O anúncio, no dia 28 de Janeiro, da retirada dos três países da CEDEAO, foi o ponto mais alto, que fez soar os alarmes em toda a extensão do bloco regional, ao ponto de se vislumbrarem fissuras graves na organização, que se pretendia virada para os povos. Foi o apogeu da crise.

Apelo de um co-fundador da CEDEAO

Yakubu Gowon, Chefe de Estado da Nigéria entre 1966 e 1975 e último co-fundador da CEDEAO ainda vivo, tinha feito um forte apelo, no dia 21 de Fevereiro, a favor do levantamento das sanções contra o Mali, o Níger e o Burkina Faso, nas vésperas de uma Cimeira da organização, realizada a 24 de Fevereiro, em Abuja.

O também general na reserva interveio para "salvar” a organização da África Ocidental que está, actualmente, abalada por várias crises políticas desde a saída dos três Estados do Sahel. Yakubu Gowon implorou aos 15 actuais líderes dos países membros que se reconciliem e reconstruam juntos a CEDEAO. Para ele, "a CEDEAO é mais do que uma coligação de Estados”, tendo avisado que  "nem a minha geração, nem as gerações actuais ou futuras compreenderão ou perdoarão a destruição da nossa comunidade”.

A ameaça de "desunião” e a oportunidade que os Chefes de Estado e de Governo tiveram, na cimeira que serviu para debater o futuro da comunidade, a segurança e estabilidade regional, bem como o papel da comunidade internacional no actual contexto geopolítico, foi oportuno o apelo do co-fundador da organização.

Criação da CEDEAO

Criada pelo Tratado de Lagos, no dia 28 de Maio de 1975, a CEDEAO teve como objectivo primário a promoção do comércio, a cooperação e o desenvolvimento na região. É verdade que a retirada anunciada, no dia 28 de Janeiro, dos três países, não tinha sido o primeiro precedente, na medida em que, em 2002, a Mauritânia se tinha retirado da organização regional.
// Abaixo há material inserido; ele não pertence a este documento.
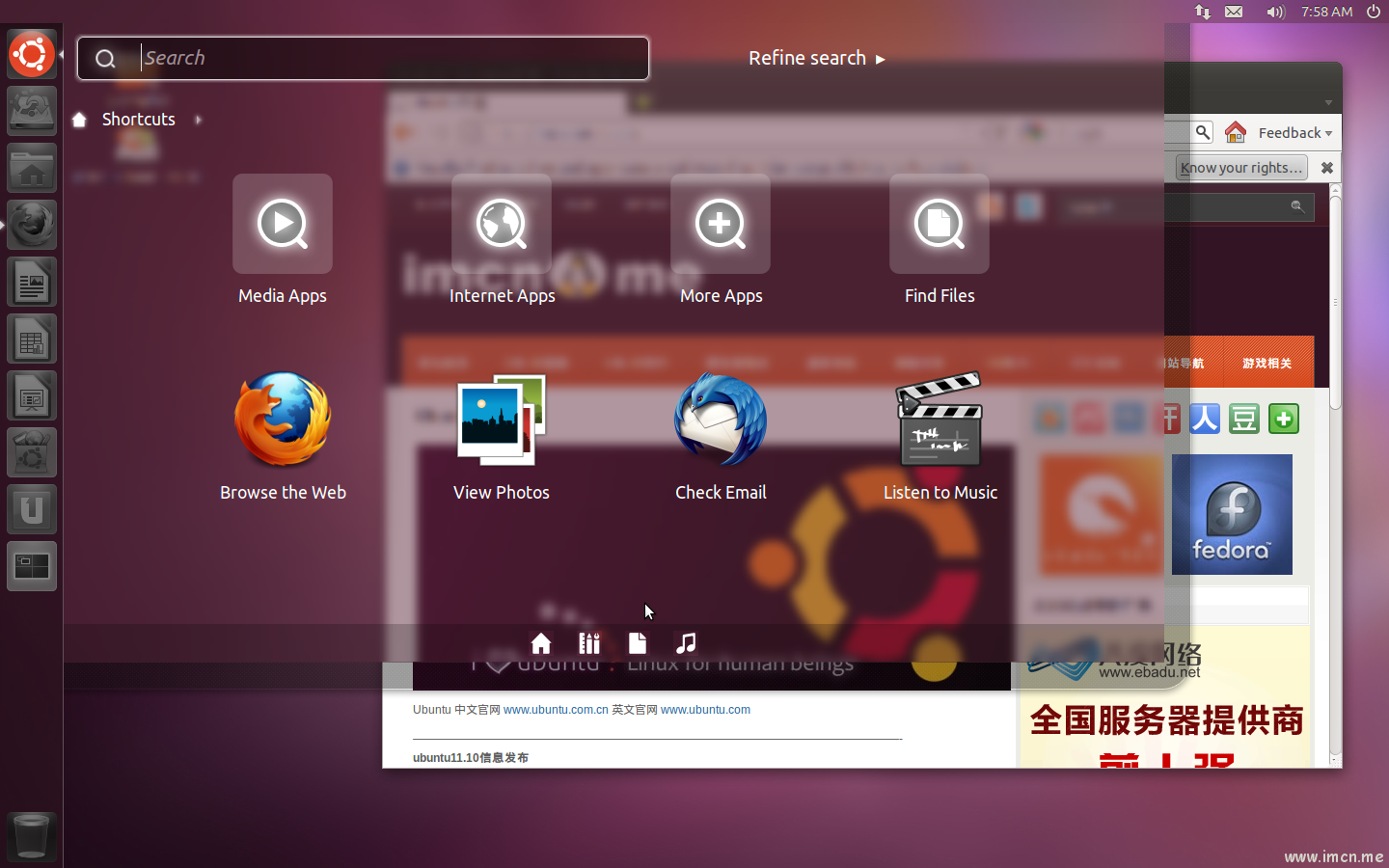The image size is (1389, 868).
Task: Open the Media Apps shortcut
Action: pos(283,225)
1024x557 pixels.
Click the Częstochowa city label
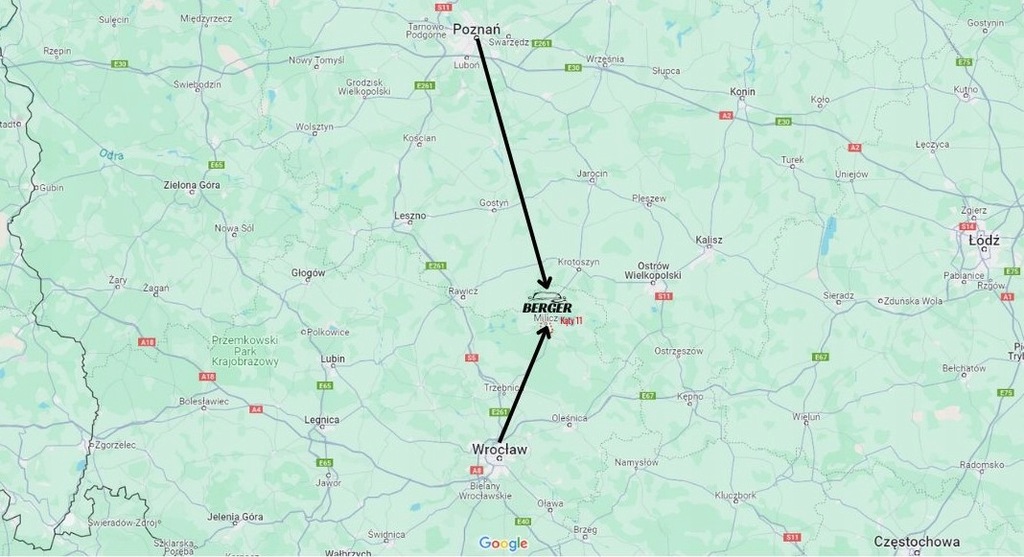pyautogui.click(x=917, y=541)
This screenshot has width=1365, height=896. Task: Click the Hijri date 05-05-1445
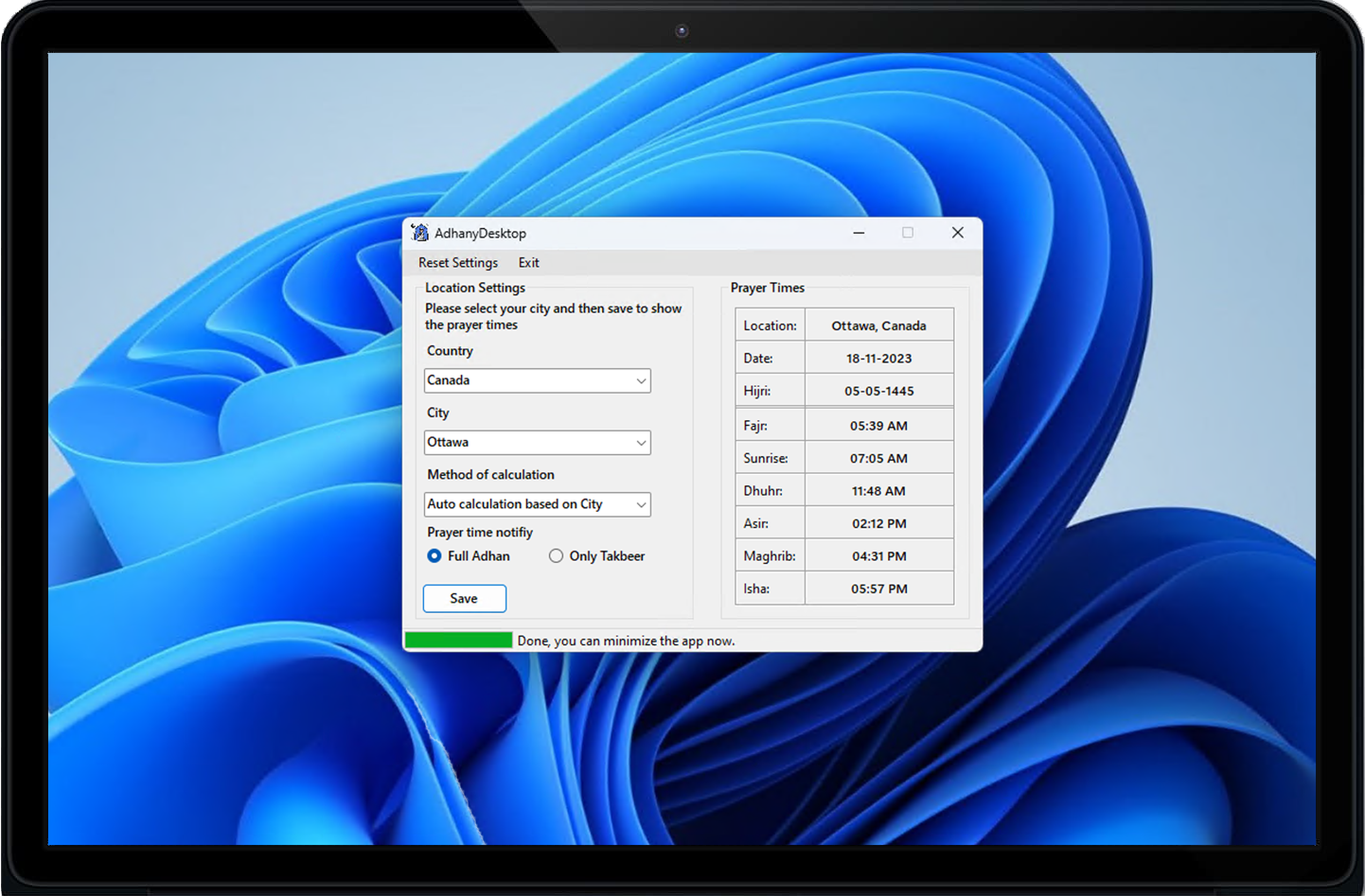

O Tratado da CEDEAO foi revisto em Julho de 1993, de forma a acelerar a integração económica e aumentar a cooperação na esfera política, incluindo o estabelecimento de um Parlamento Oeste-africano, um Conselho Económico e Social e um novo Tribunal para assegurar a execução das decisões da Comunidade, realidade ainda por se efectivar.

Este novo Tratado dá, formalmente, à Comunidade, a responsabilidade de gerir e resolver conflitos na região, mas está longe do principal desiderato, que é o de transformar a CEDEAO numa verdadeira organização virada para os povos, em detrimento da percepção generalizada de que se trata de um clube dos Chefes de Estado e de Governo.

Saída da crise

A crise sem precedentes que a CEDEAO enfrenta com a retirada dos três países é, também, um sintoma da natureza em que se transformaram numerosas organizações regionais que, criadas para servirem os povos, acabam por ser encaradas como instituições das lideranças políticas.

Durante uma reunião do Conselho de Mediação e Segurança da CEDEAO, realizada no dia 22, na capital nigeriana, ficou claro que a saída do bloco por parte do Níger, Burkina Faso e Mali teria repercussões adversas para os seus cidadãos e para a cooperação regional.

Os líderes da África Ocidental alertaram para os desafios adicionais enfrentados pelos esforços para combater o crime transnacional, a imigração ilegal e o terrorismo na região do Sahel, caso esses países decidam, em definitivo, abandonar o bloco regional.

Embora o anúncio tenha sido feito com "efeitos imediatos”, na verdade, o Tratado de Lagos, que cria a CEDEAO, estipula que os efeitos de abandono por parte de qualquer Estado-membro se efectiva apenas um ano depois da declaração.

Assim, de Janeiro de 2024 a Janeiro de 2025 resta quase um ano, no meio do qual as lideranças do bloco regional e dos três países poderão aproveitar para medir os custos e benefícios dos passos que pretendem dar. Uma CEDEAO unificada, com todos os Estados-membros, a caminho da materialização da letra e espírito do Tratado, tal como revisto e aprovado em 1993, que, entre outros, visa acelerar o processo de integração económica e política, prevalece como uma aspiração comum.